→ **To be done**
Please set down the lines of the material below, word for word, starting at the line that contains "1456x819 pixels." and ending at the line that contains "point(477,742)", both included.

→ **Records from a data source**
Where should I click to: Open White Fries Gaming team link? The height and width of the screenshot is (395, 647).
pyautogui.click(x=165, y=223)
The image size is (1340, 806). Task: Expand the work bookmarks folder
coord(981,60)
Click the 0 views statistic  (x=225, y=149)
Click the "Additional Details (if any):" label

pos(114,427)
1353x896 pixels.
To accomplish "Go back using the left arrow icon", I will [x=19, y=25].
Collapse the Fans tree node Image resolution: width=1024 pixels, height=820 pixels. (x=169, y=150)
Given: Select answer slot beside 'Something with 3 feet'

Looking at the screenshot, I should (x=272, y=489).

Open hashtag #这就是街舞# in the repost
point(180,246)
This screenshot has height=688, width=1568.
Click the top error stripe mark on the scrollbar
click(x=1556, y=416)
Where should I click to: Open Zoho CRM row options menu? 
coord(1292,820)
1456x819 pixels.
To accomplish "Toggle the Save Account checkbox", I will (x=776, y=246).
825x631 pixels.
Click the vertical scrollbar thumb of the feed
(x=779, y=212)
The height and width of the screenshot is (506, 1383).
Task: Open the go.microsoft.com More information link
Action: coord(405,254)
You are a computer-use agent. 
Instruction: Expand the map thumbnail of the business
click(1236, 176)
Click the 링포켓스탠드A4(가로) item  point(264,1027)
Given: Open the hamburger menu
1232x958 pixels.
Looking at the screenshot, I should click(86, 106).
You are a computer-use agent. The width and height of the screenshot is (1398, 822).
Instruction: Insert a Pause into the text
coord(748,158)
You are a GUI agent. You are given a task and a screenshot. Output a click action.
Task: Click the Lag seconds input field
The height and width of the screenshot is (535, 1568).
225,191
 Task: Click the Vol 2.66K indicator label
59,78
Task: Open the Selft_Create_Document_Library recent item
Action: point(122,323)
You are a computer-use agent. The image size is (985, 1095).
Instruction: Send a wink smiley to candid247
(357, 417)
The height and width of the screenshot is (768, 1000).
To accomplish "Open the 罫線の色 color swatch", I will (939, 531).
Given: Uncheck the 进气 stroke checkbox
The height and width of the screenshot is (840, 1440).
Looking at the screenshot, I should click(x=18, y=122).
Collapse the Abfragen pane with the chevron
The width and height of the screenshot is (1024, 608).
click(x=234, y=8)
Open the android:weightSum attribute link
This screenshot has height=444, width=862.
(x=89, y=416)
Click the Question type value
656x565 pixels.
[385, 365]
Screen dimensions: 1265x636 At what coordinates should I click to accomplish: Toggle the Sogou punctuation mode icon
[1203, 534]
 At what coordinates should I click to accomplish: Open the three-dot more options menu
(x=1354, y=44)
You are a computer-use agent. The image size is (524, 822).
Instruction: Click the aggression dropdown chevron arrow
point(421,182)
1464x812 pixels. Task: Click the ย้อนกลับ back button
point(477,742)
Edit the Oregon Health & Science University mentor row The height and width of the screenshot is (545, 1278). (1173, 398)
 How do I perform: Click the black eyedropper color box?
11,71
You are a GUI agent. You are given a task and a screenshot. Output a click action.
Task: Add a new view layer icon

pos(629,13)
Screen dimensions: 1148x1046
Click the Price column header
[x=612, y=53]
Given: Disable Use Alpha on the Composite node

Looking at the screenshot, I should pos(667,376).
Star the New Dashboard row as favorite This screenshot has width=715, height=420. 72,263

→ **Task result**
1456x819 pixels.
To accomplish "Toggle the Save Account checkbox", I will (x=776, y=246).
825x631 pixels.
Click the vertical scrollbar thumb of the feed
(x=779, y=212)
The height and width of the screenshot is (506, 1383).
Task: Open the go.microsoft.com More information link
Action: coord(405,254)
You are a computer-use agent. 
Instruction: Expand the map thumbnail of the business
click(1236, 176)
Click the 링포켓스탠드A4(가로) item  point(264,1027)
Given: Open the hamburger menu
1232x958 pixels.
Looking at the screenshot, I should click(86, 106).
You are a computer-use agent. The width and height of the screenshot is (1398, 822).
Instruction: Insert a Pause into the text
coord(748,158)
You are a GUI agent. You are given a task and a screenshot. Output a click action.
Task: Click the Lag seconds input field
The height and width of the screenshot is (535, 1568).
225,191
 Task: Click the Vol 2.66K indicator label
59,78
Task: Open the Selft_Create_Document_Library recent item
Action: point(122,323)
You are a computer-use agent. The image size is (985, 1095).
Instruction: Send a wink smiley to candid247
(357, 417)
The height and width of the screenshot is (768, 1000).
To accomplish "Open the 罫線の色 color swatch", I will (939, 531).
Given: Uncheck the 进气 stroke checkbox
The height and width of the screenshot is (840, 1440).
Looking at the screenshot, I should click(x=18, y=122).
Collapse the Abfragen pane with the chevron
The width and height of the screenshot is (1024, 608).
click(x=234, y=8)
Open the android:weightSum attribute link
This screenshot has height=444, width=862.
(x=89, y=416)
Click the Question type value
656x565 pixels.
[385, 365]
Screen dimensions: 1265x636 At what coordinates should I click to accomplish: Toggle the Sogou punctuation mode icon
[1203, 534]
 At what coordinates should I click to accomplish: Open the three-dot more options menu
(x=1354, y=44)
You are a computer-use agent. The image size is (524, 822).
Instruction: Click the aggression dropdown chevron arrow
point(421,182)
1464x812 pixels. Task: Click the ย้อนกลับ back button
point(477,742)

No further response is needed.